The story is also told from a narrator’s point of view, and the narrator is not given a name, which in turn adds to the suspense of the story. It starts with a suspenseful mood on the very first page by mentioning that a woman, Marie Rogêt, was murdered and that it was a mystery. The three characters, Dupin, Monsieur G, the Parisian police Prefect, and the unknown narrator are all trying to figure out what happened to the purloined, or stolen, letter. It then becomes very confusing and convoluted when these characters begin trying to work through the logic of what the robber knows or what the “loser” knows of what the robber knows.
This becomes very twisted and unintelligible the longer it goes on, adding to the suspense factor. What the reader can make out is that the antagonist, Minister D, finds a letter that a woman found.

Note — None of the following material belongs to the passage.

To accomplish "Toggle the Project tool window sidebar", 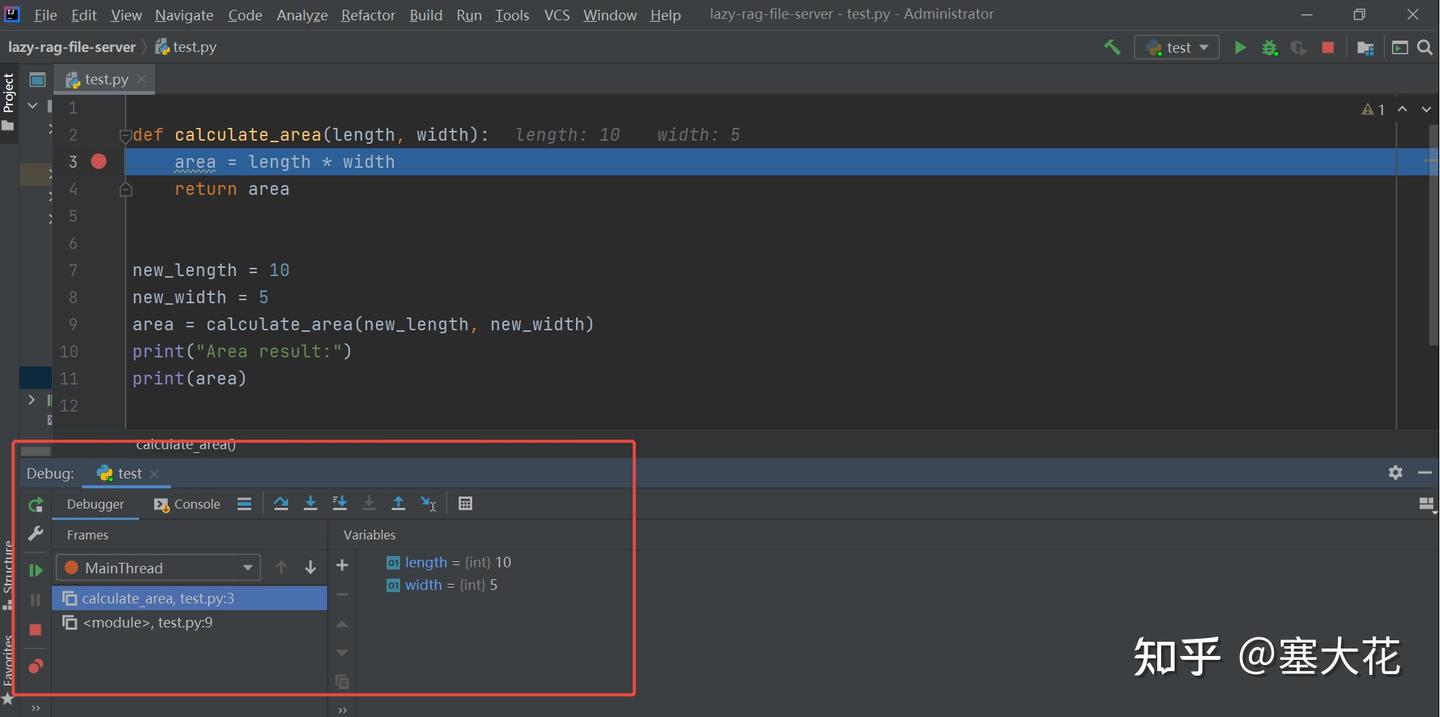I will (x=9, y=95).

This letter that the woman found contains information that could prove detrimental to a powerful person in Paris. Then, Minister D figures this out and places a similar letter in the place of the purloined one inside the woman’s apartment.
Dupin, the protagonist, converses with the police after this all takes place. He asks if the police have searched the apartment, then the Prefect, Monsieur G, goes on a lengthy monologue about the scrupulous searching of the entire apartment building, noting that he used more than ample scrutiny while conducting this search, even going so far as to say that he did not content himself with just a simple shake of a book, but that he rather turned through every single page of every single book in the library to make sure that the letter was not hidden away between two pages. After this extremely long conversation, Dupin suggests that the police re-search the apartment and apartment building, which comes up fruitless.

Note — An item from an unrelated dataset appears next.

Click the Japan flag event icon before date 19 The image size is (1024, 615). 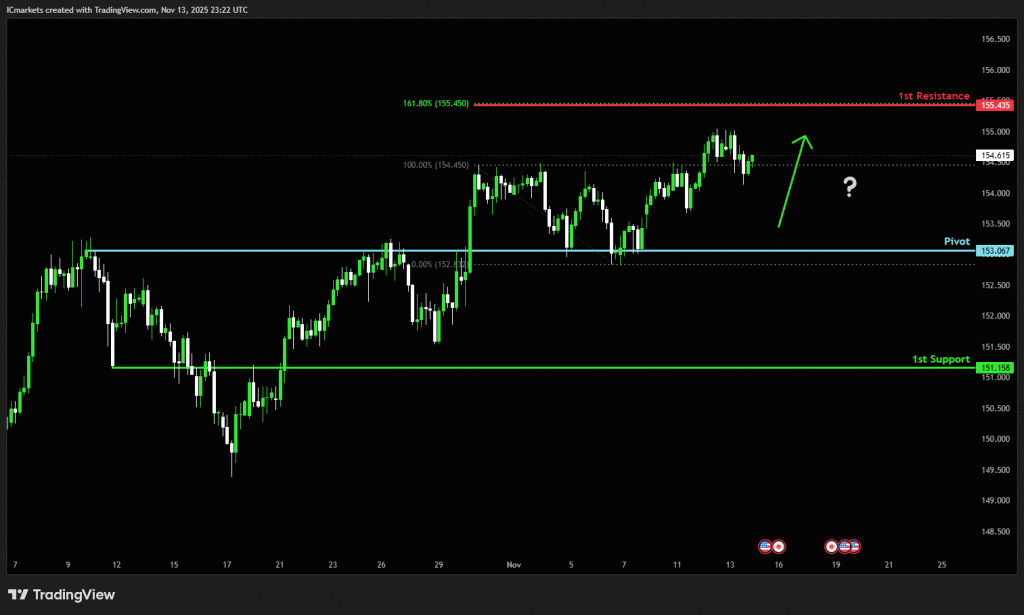(832, 546)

Later, the reward has doubled and the Prefect still is unable to find the letter. He even remarks that the Parisian Police are now offering fifty-thousand francs for anyone who can find the letter. Then, Dupin demands that a check for exactly that amount of money be written, immediately. As soon as it is, he gives the Prefect the letter. He says that the police could not find it because they only thought to look where they would hide the letter, not where a criminal, such as Minister D, would have hidden it.
Then, Dupin recounts the tales of how he retrieved the letter from Minister D, including a maneuver that would sabotage Minister D. He does this because of an incident they had in Vienna and he saw this as an opportunity to get revenge that he has long since sought, bringing the story to a close.